O escritor e psiquiatra Augusto Cury, candidato à Presidência pelo Avante, alcançou o terceiro lugar em duas pesquisas divulgadas nesta semana. O avanço ocorreu depois de maior exposição na televisão e de um crescimento expressivo de visualizações nas redes sociais.
No levantamento BTG/Nexus, Cury passou de 2% para 11% das intenções de voto. Na pesquisa Atlas/Bloomberg, avançou de 1,6% para 7,8%. Os números foram coletados após o primeiro debate presidencial e durante o início da propaganda eleitoral.
O presidente Luiz Inácio Lula da Silva e o senador Flávio Bolsonaro continuam liderando os cenários de primeiro e segundo turnos. As pesquisas divulgadas não apresentaram simulações de uma eventual disputa direta envolvendo Cury na etapa final.
Analistas consideram que o candidato do Avante passou a mobilizar eleitores cansados da polarização e atraídos por uma linguagem associada a pacificação, saúde mental e desenvolvimento pessoal. A avaliação, porém, é que o desempenho ainda precisa ser testado com maior exposição e cobrança sobre propostas concretas.
Dados declarados ao Tribunal Superior Eleitoral mostram que Cury concentrou a maior parte das despesas iniciais de campanha nas plataformas digitais. Foram informados R$ 50 mil para impulsionamento de publicações e gastos adicionais com hospedagem de seguranças.

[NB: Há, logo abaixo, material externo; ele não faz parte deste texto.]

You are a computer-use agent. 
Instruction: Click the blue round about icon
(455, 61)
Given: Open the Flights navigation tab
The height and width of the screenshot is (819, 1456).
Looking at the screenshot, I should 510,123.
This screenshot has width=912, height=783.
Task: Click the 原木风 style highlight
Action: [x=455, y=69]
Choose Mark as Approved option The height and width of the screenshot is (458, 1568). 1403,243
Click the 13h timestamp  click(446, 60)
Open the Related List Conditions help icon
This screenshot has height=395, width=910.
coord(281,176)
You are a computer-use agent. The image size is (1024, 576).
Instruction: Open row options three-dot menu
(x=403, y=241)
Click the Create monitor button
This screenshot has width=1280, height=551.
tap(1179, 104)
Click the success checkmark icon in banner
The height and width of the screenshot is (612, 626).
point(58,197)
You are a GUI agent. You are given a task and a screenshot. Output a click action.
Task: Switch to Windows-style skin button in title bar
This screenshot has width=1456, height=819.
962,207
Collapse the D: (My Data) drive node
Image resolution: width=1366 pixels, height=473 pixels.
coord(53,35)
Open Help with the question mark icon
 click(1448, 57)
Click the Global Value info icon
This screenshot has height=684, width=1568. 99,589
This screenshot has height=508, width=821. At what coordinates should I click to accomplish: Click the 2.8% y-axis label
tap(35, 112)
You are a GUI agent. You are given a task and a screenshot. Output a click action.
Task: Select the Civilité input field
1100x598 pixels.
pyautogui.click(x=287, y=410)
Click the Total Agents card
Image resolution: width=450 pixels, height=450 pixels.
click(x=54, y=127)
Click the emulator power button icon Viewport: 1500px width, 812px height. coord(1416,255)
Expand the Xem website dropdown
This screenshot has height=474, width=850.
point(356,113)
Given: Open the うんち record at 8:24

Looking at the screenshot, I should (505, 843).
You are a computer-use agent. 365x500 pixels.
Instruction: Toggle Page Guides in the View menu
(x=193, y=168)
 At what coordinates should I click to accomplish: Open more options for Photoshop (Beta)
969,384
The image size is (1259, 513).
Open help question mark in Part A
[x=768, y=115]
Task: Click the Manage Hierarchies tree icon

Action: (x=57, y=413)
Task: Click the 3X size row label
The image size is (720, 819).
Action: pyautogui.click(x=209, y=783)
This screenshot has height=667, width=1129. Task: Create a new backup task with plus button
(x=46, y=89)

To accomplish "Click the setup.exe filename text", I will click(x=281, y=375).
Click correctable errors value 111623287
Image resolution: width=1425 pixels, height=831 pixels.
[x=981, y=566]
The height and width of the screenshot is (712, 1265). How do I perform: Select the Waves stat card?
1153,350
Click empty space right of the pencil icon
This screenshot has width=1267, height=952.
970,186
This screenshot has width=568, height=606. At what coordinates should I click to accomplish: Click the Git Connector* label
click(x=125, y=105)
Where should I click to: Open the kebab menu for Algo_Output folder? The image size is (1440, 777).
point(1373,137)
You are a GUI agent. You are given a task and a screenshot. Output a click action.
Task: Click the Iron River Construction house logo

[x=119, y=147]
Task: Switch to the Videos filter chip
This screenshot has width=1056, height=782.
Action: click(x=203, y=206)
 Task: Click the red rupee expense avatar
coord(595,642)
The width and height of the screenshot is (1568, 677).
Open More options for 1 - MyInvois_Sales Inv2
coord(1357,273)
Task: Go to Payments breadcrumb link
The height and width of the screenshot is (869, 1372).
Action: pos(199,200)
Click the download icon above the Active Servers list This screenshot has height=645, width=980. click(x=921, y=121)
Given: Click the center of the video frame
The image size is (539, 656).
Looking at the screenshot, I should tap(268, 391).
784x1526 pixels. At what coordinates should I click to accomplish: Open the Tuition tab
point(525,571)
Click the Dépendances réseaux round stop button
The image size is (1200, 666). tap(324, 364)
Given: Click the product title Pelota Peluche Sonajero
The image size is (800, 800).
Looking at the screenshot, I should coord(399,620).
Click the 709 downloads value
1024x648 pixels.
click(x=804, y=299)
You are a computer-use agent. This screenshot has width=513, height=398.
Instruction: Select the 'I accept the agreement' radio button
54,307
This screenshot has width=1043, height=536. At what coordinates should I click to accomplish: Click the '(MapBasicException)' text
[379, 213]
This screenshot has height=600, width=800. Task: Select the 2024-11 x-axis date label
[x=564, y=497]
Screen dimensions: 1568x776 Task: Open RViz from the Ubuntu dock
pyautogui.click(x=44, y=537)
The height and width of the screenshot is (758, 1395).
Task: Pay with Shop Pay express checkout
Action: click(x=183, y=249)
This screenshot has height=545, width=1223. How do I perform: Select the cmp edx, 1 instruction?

O candidato negou o uso de robôs ou contratos com influenciadores para inflar artificialmente o alcance. Ele atribuiu o crescimento ao desempenho no debate e disse ter recebido os resultados com cautela. As campanhas de Lula e Flávio afirmam acompanhar o movimento, mas ainda não consideram alterado o cenário principal da disputa.